** begin Provided text **

Except where they prevent us reaching the goals of:
- sortable UTF8 strings
- sortable UTF16 strings
- equivalence testing of 2 UTF8 strings
- equivalence testing of 2 UTF16 strings
- round-tripping UTF8 strings through Smalltalk
- roundtripping UTF16 strings through Smalltalk.
As I understand it, we have limited Unicode support atm.

Current state of play
===============
ByteString gets converted to WideString when need is automagically detected.

Is there anything else that currently exists?

Definition of Terms
==============
A quick definition of terms before I go any further:

Standard terms from the Unicode standard
===============================
a compatibility character : an additional encoding of a *normal*
character, for compatibility and round-trip conversion purposes. For
instance, a 1-byte encoding of a Latin character with a diacritic.

Made-up terms
============
a convenience codepoint : a single codepoint which represents an item
that is also encoded as a string of codepoints.

(I tend to use the terms compatibility character and compatibility
codepoint interchangably. The standard only refers to them as
compatibility characters. However, the standard is determined to
emphasise that characters are abstract and that codepoints are
concrete. So I think it is often more useful and productive to think
of compatibility or convenience codepoints).

a composed character : a character made up of several codepoints

Unicode encoding explained
=====================
A convenience codepoint can therefore be thought of as a code point
used for a character which also has a composed form.

The way Unicode works is that sometimes you can encode a character in
one byte, sometimes not. Sometimes you can encode it in two bytes,
sometimes not.

** end Provided text **

:: Written task ::
Can you resume the post on Unicode in Smalltalk from where it stops? The lines that come next have no connection to the post on Unicode in Smalltalk.

** begin Data block **

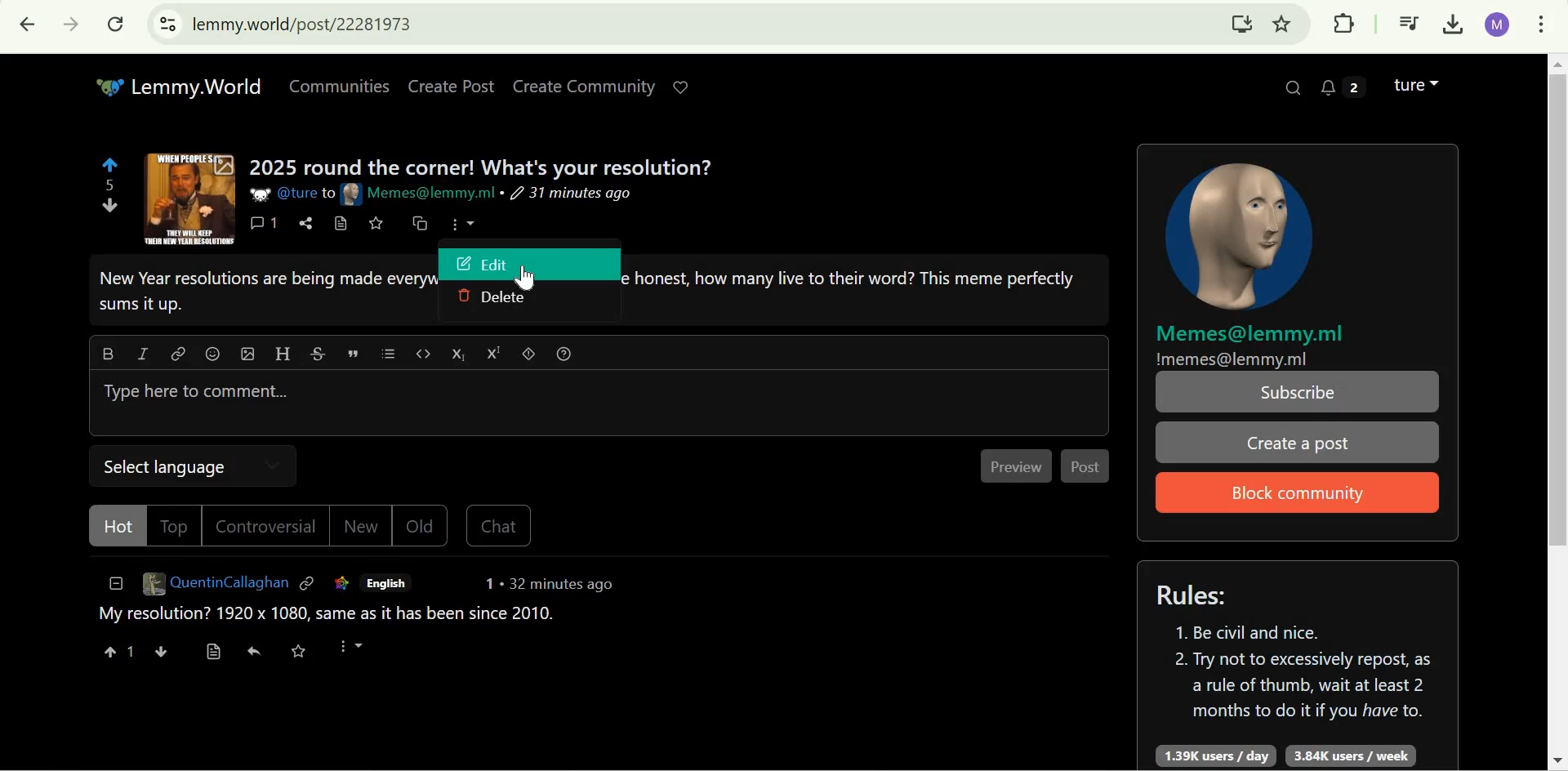  What do you see at coordinates (1455, 25) in the screenshot?
I see `Downloads` at bounding box center [1455, 25].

** end Data block **

:: Exercise response ::
You can therefore have a long stream of ASCII which is single-byte
Unicode. If there is an occasional Cyrillic or Greek character in the
stream, it would be represented either by a compatibility character or
by a multi-byte combination.

Using compatibility characters can prevent proper sorting and
equivalence testing.

Using "pure" Unicode, ie. "normal encodings", can cause compatibility
and round-tripping probelms. Although avoiding them can *also* cause
compatibility issues and round-tripping problems.

Currently my thinking is:

a Utf8String class
an Ordered collection, with 1 byte characters as the modal element,
but short arrays of wider strings where necessary
a Utf16String class
an Ordered collection, with 2 byte characters as the modal element,
but short arrays of wider strings
beginning with a 2-byte endianness indicator.

Utf8Strings sometimes need to be sortable, and sometimes need to be compatible.

So my thinking is that Utf8String will contain convenience codepoints,
for round-tripping. And where there are multiple convenience
codepoints for a character, that it standardises on one.

And that there is a Utf8SortableString which uses *only* normal characters.

We then need methods to convert between the two.

aUtf8String asUtf8SortableString

and

aUtf8SortableString asUtf8String

Sort orders are culture and context dependent - Sweden and Germany
have different sort orders for the same diacritic-ed characters. Some
countries have one order in general usage, and another for specific
usages, such as phone directories (e.g. UK and France)

Similarly for Utf16 : Utf16String and Utf16SortableString and
conversion methods

A list of sorted words would be a SortedCollection, and there could be
pre-prepared sortBlocks for them, e.g. frPhoneBookOrder, deOrder,
seOrder, ukOrder, etc

along the lines of
aListOfWords := SortedCollection sortBlock: deOrder

If a word is either a Utf8SortableString, or a well-formed Utf8String,
then we can perform equivalence testing on them trivially.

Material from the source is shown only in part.